| Provided passage |
[banner]

Summary and Analysis of Extension Program Evaluation in R

Salvatore S. Mangiafico

Tests for Paired Nominal Data

Tests of symmetry for nominal data are used when the counts on a contingency table represent values that are paired or repeated in time.

 

As an example, consider a question on repeated on a pre-test and a post-test.  We may want to know if the number of correct responses changed from the pre-test to the post-test.


Did students have the correct answer to the question?

            After
Before      Correct   Incorrect
Correct      2        0
Incorrect   21        7

Note that the row names and column names have the same levels, and that counts represent paired responses.  That is, for each observation you must know the individual’s response before and after.

 

Also note that the number of students included in the table are 30, or the sum of the cell counts.

 

In essence, those students with the same response before and after don’t affect the assessment of the change in responses.  We would focus on the “discordant” counts.  That is, How many students had incorrect answers before and correct answers after, in contrast to those who had the reverse trend.  Here, because 21 changed from incorrect to correct, and 0 changed from correct to incorrect, we might suspect that there was a significant change in responses from incorrect to correct.

| Exercise requirements |
a. Give every count shown in the pre-test and post-test table on the page about tests for paired nominal data. Pair each count with its before and after response.
b. Turn the paragraph beginning "In essence, those students" from the page about tests for paired nominal data into a short bulleted list that keeps its main facts.

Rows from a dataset

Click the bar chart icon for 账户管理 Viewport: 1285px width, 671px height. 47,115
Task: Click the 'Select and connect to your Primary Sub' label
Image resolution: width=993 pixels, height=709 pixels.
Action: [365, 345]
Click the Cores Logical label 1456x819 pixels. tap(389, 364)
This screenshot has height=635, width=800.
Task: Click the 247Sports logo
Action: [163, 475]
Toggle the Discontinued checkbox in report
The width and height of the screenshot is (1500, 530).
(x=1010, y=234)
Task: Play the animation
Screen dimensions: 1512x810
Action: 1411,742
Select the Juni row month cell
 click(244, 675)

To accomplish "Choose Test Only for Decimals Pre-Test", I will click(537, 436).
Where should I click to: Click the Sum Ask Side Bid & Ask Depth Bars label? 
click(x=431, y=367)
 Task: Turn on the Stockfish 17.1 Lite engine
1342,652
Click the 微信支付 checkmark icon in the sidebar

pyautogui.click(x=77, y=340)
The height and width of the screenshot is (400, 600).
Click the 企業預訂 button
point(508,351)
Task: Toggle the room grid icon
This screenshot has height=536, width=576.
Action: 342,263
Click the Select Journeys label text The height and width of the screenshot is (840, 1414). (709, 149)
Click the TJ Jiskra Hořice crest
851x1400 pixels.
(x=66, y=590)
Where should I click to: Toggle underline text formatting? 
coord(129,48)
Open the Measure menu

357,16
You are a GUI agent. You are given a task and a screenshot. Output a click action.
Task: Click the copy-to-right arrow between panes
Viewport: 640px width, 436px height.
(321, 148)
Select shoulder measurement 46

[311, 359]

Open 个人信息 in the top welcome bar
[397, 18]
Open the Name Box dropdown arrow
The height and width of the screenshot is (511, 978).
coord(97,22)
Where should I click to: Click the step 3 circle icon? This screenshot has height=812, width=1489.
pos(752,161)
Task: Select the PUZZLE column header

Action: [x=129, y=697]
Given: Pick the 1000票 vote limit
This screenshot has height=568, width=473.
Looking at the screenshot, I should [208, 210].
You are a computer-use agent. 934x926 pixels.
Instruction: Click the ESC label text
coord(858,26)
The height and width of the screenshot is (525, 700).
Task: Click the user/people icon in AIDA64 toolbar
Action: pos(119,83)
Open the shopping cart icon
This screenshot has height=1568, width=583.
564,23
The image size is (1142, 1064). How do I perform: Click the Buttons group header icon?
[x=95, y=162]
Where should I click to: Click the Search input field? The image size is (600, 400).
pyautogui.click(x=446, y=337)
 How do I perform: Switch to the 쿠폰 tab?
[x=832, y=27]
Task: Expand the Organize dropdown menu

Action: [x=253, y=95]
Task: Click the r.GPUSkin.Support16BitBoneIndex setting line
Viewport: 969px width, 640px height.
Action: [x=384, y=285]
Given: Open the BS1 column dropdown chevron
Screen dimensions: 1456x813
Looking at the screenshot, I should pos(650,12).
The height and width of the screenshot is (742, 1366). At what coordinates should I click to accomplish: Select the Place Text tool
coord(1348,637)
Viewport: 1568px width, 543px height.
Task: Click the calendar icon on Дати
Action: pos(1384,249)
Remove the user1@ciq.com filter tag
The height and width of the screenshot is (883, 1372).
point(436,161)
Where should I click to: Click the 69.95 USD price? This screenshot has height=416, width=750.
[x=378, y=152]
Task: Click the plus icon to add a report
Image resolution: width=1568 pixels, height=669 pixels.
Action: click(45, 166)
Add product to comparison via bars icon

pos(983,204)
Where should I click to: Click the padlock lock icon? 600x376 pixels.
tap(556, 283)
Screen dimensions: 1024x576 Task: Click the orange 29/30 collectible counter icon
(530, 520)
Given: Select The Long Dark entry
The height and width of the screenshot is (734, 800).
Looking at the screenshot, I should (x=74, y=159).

| Answers to each task |
a.
- Correct before, correct after: 2
- Correct before, incorrect after: 0
- Incorrect before, correct after: 21
- Incorrect before, incorrect after: 7

b.
- Students with the same response before and after don't affect the assessment of change.
- The focus is on the "discordant" counts: students who went from incorrect to correct, compared with those who went the other way.
- In this case, 21 changed from incorrect to correct and 0 changed from correct to incorrect.
- This suggests a significant change in responses from incorrect to correct.